BEGIN Provided records
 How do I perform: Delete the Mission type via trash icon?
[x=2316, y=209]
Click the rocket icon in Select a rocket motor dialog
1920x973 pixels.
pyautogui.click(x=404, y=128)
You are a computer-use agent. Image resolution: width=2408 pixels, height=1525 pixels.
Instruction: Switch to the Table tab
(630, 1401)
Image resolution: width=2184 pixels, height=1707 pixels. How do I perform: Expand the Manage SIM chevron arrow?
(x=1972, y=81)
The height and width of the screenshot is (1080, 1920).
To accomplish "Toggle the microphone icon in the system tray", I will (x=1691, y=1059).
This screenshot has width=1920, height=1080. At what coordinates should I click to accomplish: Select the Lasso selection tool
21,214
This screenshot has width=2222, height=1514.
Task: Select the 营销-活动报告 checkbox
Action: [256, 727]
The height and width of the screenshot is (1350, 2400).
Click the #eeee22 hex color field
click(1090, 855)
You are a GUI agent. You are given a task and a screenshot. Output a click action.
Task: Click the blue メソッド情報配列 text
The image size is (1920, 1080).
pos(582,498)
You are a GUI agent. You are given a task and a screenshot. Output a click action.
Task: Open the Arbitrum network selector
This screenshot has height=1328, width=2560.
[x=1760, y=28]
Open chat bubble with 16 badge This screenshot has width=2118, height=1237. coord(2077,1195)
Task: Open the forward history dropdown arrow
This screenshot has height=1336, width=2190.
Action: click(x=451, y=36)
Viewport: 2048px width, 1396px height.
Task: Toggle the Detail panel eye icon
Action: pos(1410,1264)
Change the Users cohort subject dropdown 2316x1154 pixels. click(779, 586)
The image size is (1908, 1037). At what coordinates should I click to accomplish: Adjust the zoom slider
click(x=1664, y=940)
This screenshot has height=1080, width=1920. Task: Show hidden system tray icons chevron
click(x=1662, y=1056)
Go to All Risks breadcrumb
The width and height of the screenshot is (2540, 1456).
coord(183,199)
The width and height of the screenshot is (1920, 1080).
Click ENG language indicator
END Provided records
Description of the task ::
Using the entries above, give again exactly the lines from the line holding "This screenshot has width=1920, height=1080." through the line holding "Task: Open the Arbitrum network selector". Include both end lines and nothing else.

Written reply ::
This screenshot has width=1920, height=1080. At what coordinates should I click to accomplish: Select the Lasso selection tool
21,214
This screenshot has width=2222, height=1514.
Task: Select the 营销-活动报告 checkbox
Action: [256, 727]
The height and width of the screenshot is (1350, 2400).
Click the #eeee22 hex color field
click(1090, 855)
You are a GUI agent. You are given a task and a screenshot. Output a click action.
Task: Click the blue メソッド情報配列 text
The image size is (1920, 1080).
pos(582,498)
You are a GUI agent. You are given a task and a screenshot. Output a click action.
Task: Open the Arbitrum network selector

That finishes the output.